Société Française de Biochimie et Biologie Moléculaire

Farrah BOUHEDDA - APRIL 2020

Strasbourg Univ., CNRS, Architecture et Réactivité de l'ARN, UPR 9002, Strasbourg, France 

" A dimerization-based fluorogenic dye-aptamer module for RNA imaging in live cells" 

Nature Chemical Biology 16,69-76 (2020) http:// doi:10.1038/s41589-019-0381-8Bouhedda, F., Fam, K.T., Collot, M., Autour, A., Marzi, S., Klymchenko, A., Ryckelynck, M.



Farrah Bouhedda, 26 obtained a master's degree in molecular and cellular biology in 2016 with the specialty "biology and molecular genetics" at the University of Strasbourg. Passionate  about the field of molecular biology and biotechnology, she is currently performing a doctorate under the supervision of Michael Ryckelynck (IBMC, CNRS, University of Strasbourg). During her thesis, she is interested in the development of new RNA imaging tools using an ultra-high throughput screening strategy called droplet based-microfluidics. These imaging tools named "light-up aptamers" are RNA molecules capable of specifically recognizing a fluorophore and activate strongly its fluorescence. Among her various work, Farrah Bouhedda and her collaborators have thus combined their know-how to develop a new fluorescent probe for RNA imaging, orange in color. "o-Coral / Gemini - 561 "showing promising features for the study of RNA functions and dynamics in mammalian cells.

Article Summury

Live-cell imaging of RNA has remained a challenge because of the lack of naturally fluorescent RNAs. Recently developed RNA aptamers that can light-up small fluorogenic dyes could overcome this limitation, but they still suffer from poor brightness and photostability.
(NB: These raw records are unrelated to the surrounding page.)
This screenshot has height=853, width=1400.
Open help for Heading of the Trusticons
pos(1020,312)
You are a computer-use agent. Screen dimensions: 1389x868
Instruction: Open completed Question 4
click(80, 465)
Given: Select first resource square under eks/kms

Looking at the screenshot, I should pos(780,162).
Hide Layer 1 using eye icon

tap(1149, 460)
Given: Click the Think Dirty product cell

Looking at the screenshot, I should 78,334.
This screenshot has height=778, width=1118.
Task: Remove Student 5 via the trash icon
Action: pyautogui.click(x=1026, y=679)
Here, we propose the concept of a cell-permeable fluorogenic dimer of self-quenched sulforhodamine B dyes (Gemini-561) and the corresponding dimerized aptamer (o-Coral) that can drastically enhance performance of the current RNA imaging method. The improved brightness and photostability, together with high affinity of this complex, allowed direct fluorescence imaging in live mammalian cells of RNA polymerase III transcription products as well as messenger RNAs labeled with a single copy of the aptamer; that is, without tag multimerization. The developed fluorogenic module enables fast and sensitive detection of RNA inside live cells, while the proposed design concept opens the route to new generation of ultrabright RNA probes.